Document interpretation of mappings in data analysis

sbello commented 1 year ago

In manual mappings we often make broad/narrow/close mappings. It would be good to document how these mappings could/should be interpreted.

Interpretation is dependent on the direction the analysis is being made from (subject or object as the input). Assuming the input is the object (HPO term in most/all the files), I would propose that an analysis pipeline should use:

broadMatch (HP broader than MP) treat the same as exact as all MP terms will be relevant to the HP term
closeMatch (HP and MP are very similar but not exactly the same) give less weight than exact but more than narrow or related
narrowMatch (MP broader than HP) give less weight to these as some/many of the MP terms will not be as relevant to the HP term
relatedMatch give these the least weight or allow the user to exclude/include these on demand

We should include some examples of each type of mapping in the documentation.

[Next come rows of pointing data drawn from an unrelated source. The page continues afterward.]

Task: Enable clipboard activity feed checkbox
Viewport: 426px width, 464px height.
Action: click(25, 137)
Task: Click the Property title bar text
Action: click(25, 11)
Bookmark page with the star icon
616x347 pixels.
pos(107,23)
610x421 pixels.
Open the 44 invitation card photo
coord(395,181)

We should also give a general guideline of how "broad" broad is. Some examples of broad matches:

same anatomical entity or process but less specific phenotype
Aplasia/Hypoplasia of the thymus (HP:0010515) and athymia (MP:0000705)
Abnormal intramembranous ossification (HP:0012790) and delayed intramembranous bone ossification (MP:0003420)
Abnormal ethmoid bone morphology (HP:0430005) and small ethmoid bone (MP:0030303)
more specific anatomical entity or process
Abnormal reflex (HP:0031826) and limb grasping (MP:0001513)
Decreased adipose tissue (HP:0040063) and decreased white adipose tissue amount (MP:0001783)
Morphological abnormality of the inner ear (HP:0011390) and abnormal otic capsule morphology (MP:0000039)

The question I struggle with most is how far up the tree to make a broad/narrow match. For example should 'Highly arched eyebrow' (HP:0002553) be mapped to anything in the MP? The closest term I can come up with is abnormal coat/ hair morphology (MP:0000367) which seems to me too distant to be of use in analysis. Similarly, the closest match to Cranial nerve paralysis (HP:0006824) in the MP would be abnormal nervous system physiology (MP:0003633). Again this seems to distant to be useful.

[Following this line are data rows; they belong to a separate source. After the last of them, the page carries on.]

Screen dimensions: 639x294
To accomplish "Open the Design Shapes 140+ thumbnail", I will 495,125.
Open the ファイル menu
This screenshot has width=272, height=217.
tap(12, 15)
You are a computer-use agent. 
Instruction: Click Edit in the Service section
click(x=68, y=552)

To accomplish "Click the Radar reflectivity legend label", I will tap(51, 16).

matentzn commented 1 year ago

@sbello I moved this issue to the SSSOM repo because it is of universal relevance in my opinion.

We cant immediately do something about this issue I think, but we should add our own thoughts and insights as we stumble across them!

graybeal commented 1 year ago

I think this is universally relevant but is only meaningful very narrowly. The interpretation depends not only on the ontologies in question (in this example), but on the intention of the mapper, and most importantly the application/end user that is using the mapping.

Crude example: I say "woman" hasBroader "human". If my query is "find studies with women", should the response include studies that have "human" but not "woman"? I think it's the end user who knows the answer to that, not the person who made the mapping. (And it wouldn't be any different if I said "human" hasNarrower "woman".)

That's only one use case; there are many use cases and the 'correct' answer is a function of the use case/

CloseMatch and relatedMatch are entirely subjective from the start, and suffer from the same "it depends on the user and the use case" impact on the result. I like the idea of more weight/less weight here, but in some cases I want any information that can be provided (so give me broad/narrow relations all the way up the tree), in other cases I want something I can be confident in (so I don't even want to use closeMatch, let alone any of the others).

matentzn commented 1 year ago

@graybeal good to hear from you again! :)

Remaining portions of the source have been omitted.